Tara fera 18 escales en Europe

La Fondation Tara Océan prévoit 18 escales pour partager les enjeux liés à la connaissance et la préservation de l’océan. Pour Romain Troublé, Directeur général de la Fondation Tara Océan, « cette mission va contribuer à la recherche fondamentale, comme l’ensemble des expéditions Tara, mais celle-ci comporte un enjeu sociétal fort, dont toutes les générations doivent s’emparer à présent pour changer notre rapport aux ressources, à leur préservation, et à très court terme de changer de mode de consommation, de production ». Allant à la rencontre du public dans de grandes villes du pourtour européen, ces escales seront autant d’opportunités pour engager les parties prenantes et les acteurs locaux, les écoles, les collectivités publiques, le secteur privé et la communauté scientifique. Conférences, visites de la goélette scientifique, la Fondation Tara Océan proposera aussi une nouvelle exposition itinérante sur les relations entre la biodiversité marine et les microplastiques et partagera avec le plus grand nombre des solutions qui se trouvent… à terre !
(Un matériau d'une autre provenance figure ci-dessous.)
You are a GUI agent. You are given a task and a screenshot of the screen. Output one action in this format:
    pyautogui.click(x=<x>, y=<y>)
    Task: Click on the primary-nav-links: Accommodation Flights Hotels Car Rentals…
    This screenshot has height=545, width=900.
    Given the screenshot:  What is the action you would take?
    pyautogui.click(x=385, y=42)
La santé de l’environnement est aussi notre santé

Ces escales seront aussi une occasion de découvrir la recherche scientifique de haut niveau réalisée avec le Laboratoire européen de biologie moléculaire (EMBL), partenaire essentiel des expéditions Tara. À l’instar du CERN pour la recherche en physique, l’EMBL développe une recherche fondamentale visionnaire et de nouvelles technologies dans les sciences de la vie sur six sites européens.
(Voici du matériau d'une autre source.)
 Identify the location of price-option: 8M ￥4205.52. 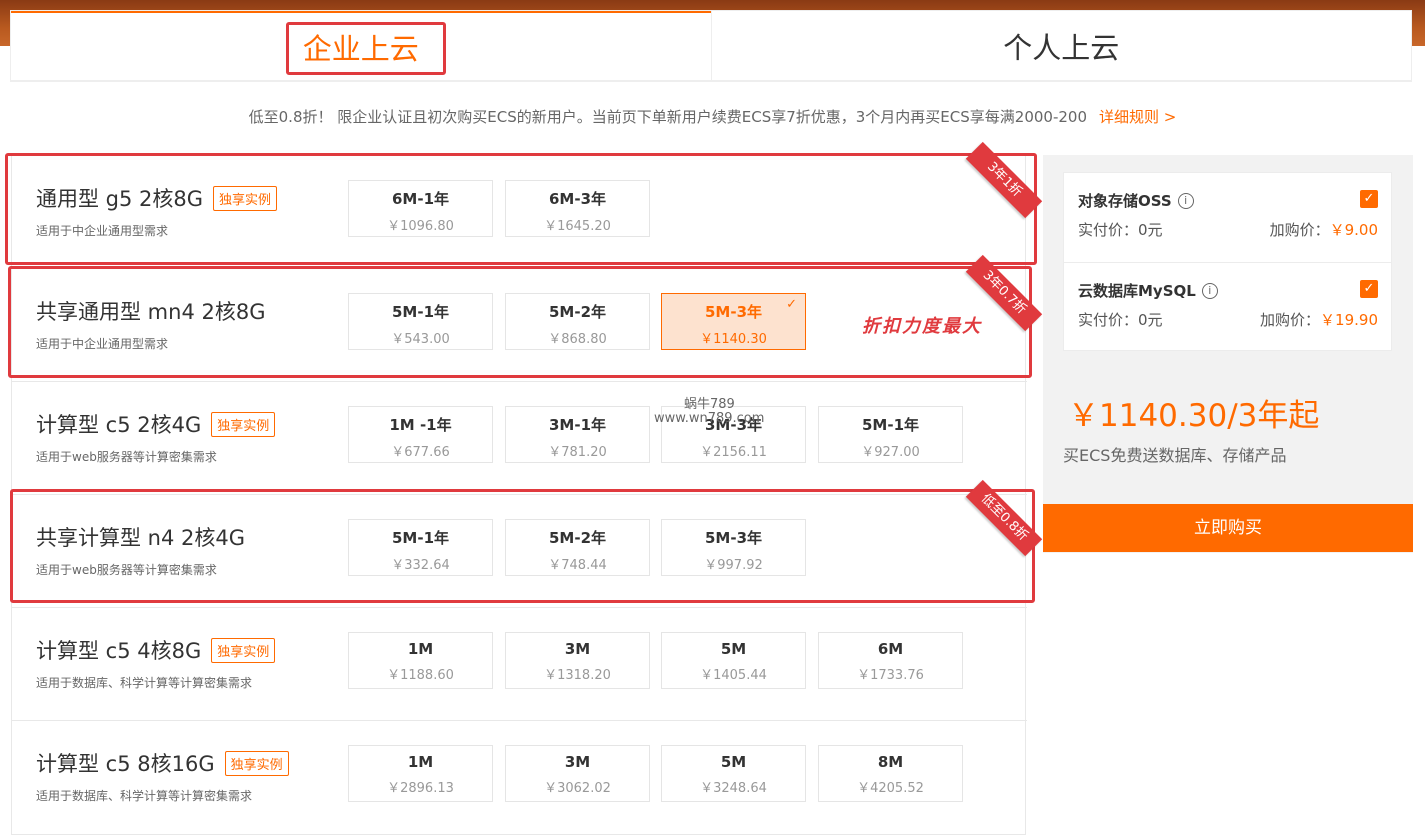
(890, 774).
L’EMBL coordonne le consortium scientifique Tara Océans en charge des analyses avec le CNRS, qui regroupe plus de 100 scientifiques de 18 institutions partenaires dans le monde. Pour Edith Heard, directrice générale du laboratoire, « l’EMBL continue d’apporter des contributions cruciales à l’analyse des données, au stockage des données et à la mise à disposition de toutes ces données. En tant que plus grand écosystème continu de la Terre, l’océan peut nous fournir des informations cruciales non seulement pour la préservation de l’humanité, mais également pour celle de notre planète. L’EMBL continuera à promouvoir ces recherches vitales à l’avenir, conjointement avec la Fondation Tara Ocean et le CNRS entre autres ».